Sainey Nyassi

Personal information
- Full name: Sainey Nyassi
- Date of birth: 31 January 1989 (age 36)
- Place of birth: Bwiam, Gambia
- Height: 5 ft 9 in (1.75 m)
- Position: Midfielder

Youth career
- 2001–2004: Gambia Ports Authority

Senior career*
- Years: Team / Apps / (Gls)
- 2004–2007: Gambia Ports Authority / 82 / (18)
- 2007–2013: New England Revolution / 104 / (8)
- 2013: D.C. United / 14 / (0)
- 2014: RoPS / 19 / (4)
- 2015–2017: FC Edmonton / 72 / (5)

International career
- 2005: Gambia U17 / 3 / (0)
- 2007: Gambia U20 / 4 / (0)
- 2010–2015: Gambia / 6 / (2)

= Sainey Nyassi =

Gambian footballer

Sainey Nyassi (born 31 January 1989) is a Gambian professional footballer who plays as a midfielder.

==Club career==
Sainey Nyassi began his career in the Gambia, playing in the GFA League First Division for Gambia Ports Authority.

He was scouted by New England Revolution head coach Steve Nicol while playing in the 2007 FIFA U-20 World Cup, and signed with the Revolution shortly thereafter along with his Gambian teammate, Kenny Mansally.

Nyassi officially signed for the Revolution on August 31, 2007, as a "youth international." He made his MLS debut on 9 September 2007 against D.C. United as a substitute, playing the final eight minutes on the right wing. The appearance would be his only contribution to the 2007 season.

Nyassi made his first start, and scored his first MLS goal, on 29 March 2008 in the Revs' 3-0 2008 opening-day victory over Houston Dynamo. In doing so, he became the youngest Revolution player to ever start a season-opener. His goal won "Sierra Mist Goal of the Week" for week 1. During the 2009 season, he won MLS Goal of the Week in week 3 for his strike against FC Dallas.

As an understudy of Steve Ralston, Nyassi became a core piece of the Revolution for the next four seasons, never playing in fewer than 20 matches for the club until 2012, when he was sidelined with a hamstring injury in early March, returning on June 27. He was released by New England on 16 May 2013.

On 27 May 2013, Nyassi signed with D.C. United.

On 9 June 2014, Nyassi signed for Finnish Club RoPS.

Nyassi signed with FC Edmonton in February 2015. He spent three seasons in Edmonton. After the 2017 season, with the future of FC Edmonton and the NASL in doubt, Nyassi was released by the club.

==International career==
Nyassi has represented his nation at various youth levels. He played for the Gambian U-17 national team in the 2005 U-17 world championships, and for the U-20 national team in the 2007 U-20 FIFA Championships. He scored his first goal for the Senior national team on 4 September 2010 in the 2012 Africa Cup of Nations qualification match against Namibia.

===International goals===
Scores and results list Gambia's goal tally first.

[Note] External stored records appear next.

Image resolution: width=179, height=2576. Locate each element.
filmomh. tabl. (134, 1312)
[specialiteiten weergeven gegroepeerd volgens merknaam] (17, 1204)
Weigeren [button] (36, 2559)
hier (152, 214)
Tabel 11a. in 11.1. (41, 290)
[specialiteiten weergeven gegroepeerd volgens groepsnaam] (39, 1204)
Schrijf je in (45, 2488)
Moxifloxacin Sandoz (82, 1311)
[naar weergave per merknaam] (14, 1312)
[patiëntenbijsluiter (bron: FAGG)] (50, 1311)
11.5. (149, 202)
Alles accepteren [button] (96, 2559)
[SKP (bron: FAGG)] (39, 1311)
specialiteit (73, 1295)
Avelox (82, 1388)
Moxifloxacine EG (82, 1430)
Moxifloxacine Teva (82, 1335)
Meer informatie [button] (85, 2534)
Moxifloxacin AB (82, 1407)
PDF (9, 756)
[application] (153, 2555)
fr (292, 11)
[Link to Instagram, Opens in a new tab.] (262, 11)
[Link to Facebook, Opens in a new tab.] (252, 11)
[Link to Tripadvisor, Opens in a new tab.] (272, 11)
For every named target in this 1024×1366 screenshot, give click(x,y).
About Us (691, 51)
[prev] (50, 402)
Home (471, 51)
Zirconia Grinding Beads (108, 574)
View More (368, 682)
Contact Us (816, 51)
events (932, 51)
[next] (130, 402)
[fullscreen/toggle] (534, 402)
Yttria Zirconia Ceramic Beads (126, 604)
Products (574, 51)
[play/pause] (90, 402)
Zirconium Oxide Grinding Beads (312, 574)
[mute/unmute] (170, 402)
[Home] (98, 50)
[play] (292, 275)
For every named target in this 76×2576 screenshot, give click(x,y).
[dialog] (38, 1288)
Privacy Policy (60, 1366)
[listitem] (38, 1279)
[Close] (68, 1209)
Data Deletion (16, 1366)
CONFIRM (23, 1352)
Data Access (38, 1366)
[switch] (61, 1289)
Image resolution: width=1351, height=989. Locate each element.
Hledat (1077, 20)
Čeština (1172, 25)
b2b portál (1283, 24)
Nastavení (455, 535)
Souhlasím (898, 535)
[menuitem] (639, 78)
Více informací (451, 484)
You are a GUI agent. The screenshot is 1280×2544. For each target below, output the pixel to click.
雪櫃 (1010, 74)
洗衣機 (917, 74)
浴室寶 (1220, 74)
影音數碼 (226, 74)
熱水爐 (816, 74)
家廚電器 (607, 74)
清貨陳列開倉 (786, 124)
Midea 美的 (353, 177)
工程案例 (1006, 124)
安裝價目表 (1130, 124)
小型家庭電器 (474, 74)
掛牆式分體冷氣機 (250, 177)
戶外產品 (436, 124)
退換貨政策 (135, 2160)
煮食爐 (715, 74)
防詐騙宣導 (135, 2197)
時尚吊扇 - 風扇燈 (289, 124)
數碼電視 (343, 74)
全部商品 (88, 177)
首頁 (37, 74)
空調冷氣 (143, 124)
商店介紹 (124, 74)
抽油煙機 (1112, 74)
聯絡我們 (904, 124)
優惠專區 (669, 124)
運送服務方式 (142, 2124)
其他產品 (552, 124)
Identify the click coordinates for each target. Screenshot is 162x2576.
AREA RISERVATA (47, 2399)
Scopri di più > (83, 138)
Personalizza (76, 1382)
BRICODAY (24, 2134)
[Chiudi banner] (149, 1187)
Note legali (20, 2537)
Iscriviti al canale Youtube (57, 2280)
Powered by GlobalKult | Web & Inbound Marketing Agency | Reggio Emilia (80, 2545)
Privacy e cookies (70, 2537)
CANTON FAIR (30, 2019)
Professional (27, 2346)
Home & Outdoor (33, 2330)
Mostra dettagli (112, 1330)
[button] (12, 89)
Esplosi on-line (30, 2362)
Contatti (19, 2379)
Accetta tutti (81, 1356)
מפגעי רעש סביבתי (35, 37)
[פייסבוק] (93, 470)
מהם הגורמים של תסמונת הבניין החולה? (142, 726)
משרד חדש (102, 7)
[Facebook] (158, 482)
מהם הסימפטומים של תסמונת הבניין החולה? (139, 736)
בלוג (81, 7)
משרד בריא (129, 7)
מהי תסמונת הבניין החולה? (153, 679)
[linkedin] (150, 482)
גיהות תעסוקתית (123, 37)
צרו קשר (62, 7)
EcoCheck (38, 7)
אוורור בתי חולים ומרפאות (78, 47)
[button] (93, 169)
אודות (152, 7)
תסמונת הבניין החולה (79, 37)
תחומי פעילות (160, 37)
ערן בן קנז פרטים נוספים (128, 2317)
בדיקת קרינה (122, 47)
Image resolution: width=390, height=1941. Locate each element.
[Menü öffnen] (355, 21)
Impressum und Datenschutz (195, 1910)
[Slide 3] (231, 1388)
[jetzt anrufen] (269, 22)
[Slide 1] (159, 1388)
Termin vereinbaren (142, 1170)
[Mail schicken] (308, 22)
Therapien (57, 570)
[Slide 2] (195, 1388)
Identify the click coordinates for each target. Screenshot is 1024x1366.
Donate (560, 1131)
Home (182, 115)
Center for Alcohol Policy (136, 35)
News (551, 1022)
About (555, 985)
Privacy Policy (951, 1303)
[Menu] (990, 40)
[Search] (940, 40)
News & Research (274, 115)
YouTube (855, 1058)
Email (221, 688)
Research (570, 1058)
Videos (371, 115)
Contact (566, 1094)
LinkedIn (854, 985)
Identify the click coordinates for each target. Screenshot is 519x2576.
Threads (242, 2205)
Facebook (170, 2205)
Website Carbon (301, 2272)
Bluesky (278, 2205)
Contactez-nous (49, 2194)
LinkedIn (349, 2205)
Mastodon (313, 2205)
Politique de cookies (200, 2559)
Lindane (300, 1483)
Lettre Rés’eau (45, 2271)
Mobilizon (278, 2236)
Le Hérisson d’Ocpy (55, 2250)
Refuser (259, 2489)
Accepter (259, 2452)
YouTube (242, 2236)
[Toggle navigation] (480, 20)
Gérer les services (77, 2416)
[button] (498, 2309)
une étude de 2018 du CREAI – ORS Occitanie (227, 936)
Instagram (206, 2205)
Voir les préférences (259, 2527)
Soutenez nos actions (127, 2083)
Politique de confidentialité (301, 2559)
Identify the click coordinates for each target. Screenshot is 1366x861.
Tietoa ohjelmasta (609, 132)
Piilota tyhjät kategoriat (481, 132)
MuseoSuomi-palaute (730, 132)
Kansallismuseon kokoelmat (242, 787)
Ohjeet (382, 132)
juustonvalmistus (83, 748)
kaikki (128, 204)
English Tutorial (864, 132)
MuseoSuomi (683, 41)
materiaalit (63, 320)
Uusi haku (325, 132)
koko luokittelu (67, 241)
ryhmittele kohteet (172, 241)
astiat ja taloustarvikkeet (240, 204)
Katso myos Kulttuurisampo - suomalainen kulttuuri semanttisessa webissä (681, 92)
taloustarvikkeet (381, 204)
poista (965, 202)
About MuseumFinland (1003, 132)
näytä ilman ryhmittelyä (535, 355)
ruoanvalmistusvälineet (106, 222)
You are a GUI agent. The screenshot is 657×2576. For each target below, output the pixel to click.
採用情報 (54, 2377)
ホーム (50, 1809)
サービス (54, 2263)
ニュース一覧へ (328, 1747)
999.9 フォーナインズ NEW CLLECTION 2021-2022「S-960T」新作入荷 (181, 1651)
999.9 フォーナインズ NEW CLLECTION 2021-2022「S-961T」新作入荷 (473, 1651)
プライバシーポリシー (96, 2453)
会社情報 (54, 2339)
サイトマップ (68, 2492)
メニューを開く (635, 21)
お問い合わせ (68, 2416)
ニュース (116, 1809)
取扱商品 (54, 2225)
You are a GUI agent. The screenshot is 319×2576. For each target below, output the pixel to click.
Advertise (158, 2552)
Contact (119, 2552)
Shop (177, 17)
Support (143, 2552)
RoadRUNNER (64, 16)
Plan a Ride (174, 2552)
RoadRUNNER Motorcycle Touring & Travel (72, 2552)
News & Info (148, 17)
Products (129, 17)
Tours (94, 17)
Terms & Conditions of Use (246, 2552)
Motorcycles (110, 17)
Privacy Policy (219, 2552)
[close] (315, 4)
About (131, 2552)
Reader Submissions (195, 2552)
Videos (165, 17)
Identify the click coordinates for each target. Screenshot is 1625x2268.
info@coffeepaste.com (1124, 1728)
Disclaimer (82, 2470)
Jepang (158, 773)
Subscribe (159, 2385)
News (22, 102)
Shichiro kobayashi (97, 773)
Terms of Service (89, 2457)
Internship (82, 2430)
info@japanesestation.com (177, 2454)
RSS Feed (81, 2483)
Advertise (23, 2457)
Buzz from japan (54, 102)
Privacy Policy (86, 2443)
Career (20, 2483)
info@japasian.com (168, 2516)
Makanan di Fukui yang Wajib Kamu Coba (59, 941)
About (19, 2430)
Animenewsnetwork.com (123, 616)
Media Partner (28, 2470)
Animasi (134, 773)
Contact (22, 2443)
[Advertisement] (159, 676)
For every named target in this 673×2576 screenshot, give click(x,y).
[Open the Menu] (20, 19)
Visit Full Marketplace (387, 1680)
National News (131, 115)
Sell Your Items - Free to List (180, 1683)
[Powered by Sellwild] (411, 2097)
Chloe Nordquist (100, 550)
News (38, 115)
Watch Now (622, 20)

| # | Date | Venue | Opponent | Score | Result | Competition |
|---|---|---|---|---|---|---|
| 1 | 9 January 2010 | Stade El Menzah, Tunis | Tunisia | 2–0 | 2–1 | Friendly |
| 2 | 4 September 2010 | Independence Stadium, Bakau | Namibia | 1–0 | 3–1 | 2012 Africa Cup of Nations qualification |

==Personal life==
Sainey is the twin brother of fellow professional footballer Sanna Nyassi.

Nyassi received his U.S green card on 31 January 2012, which qualified him as a domestic player for MLS roster purposes.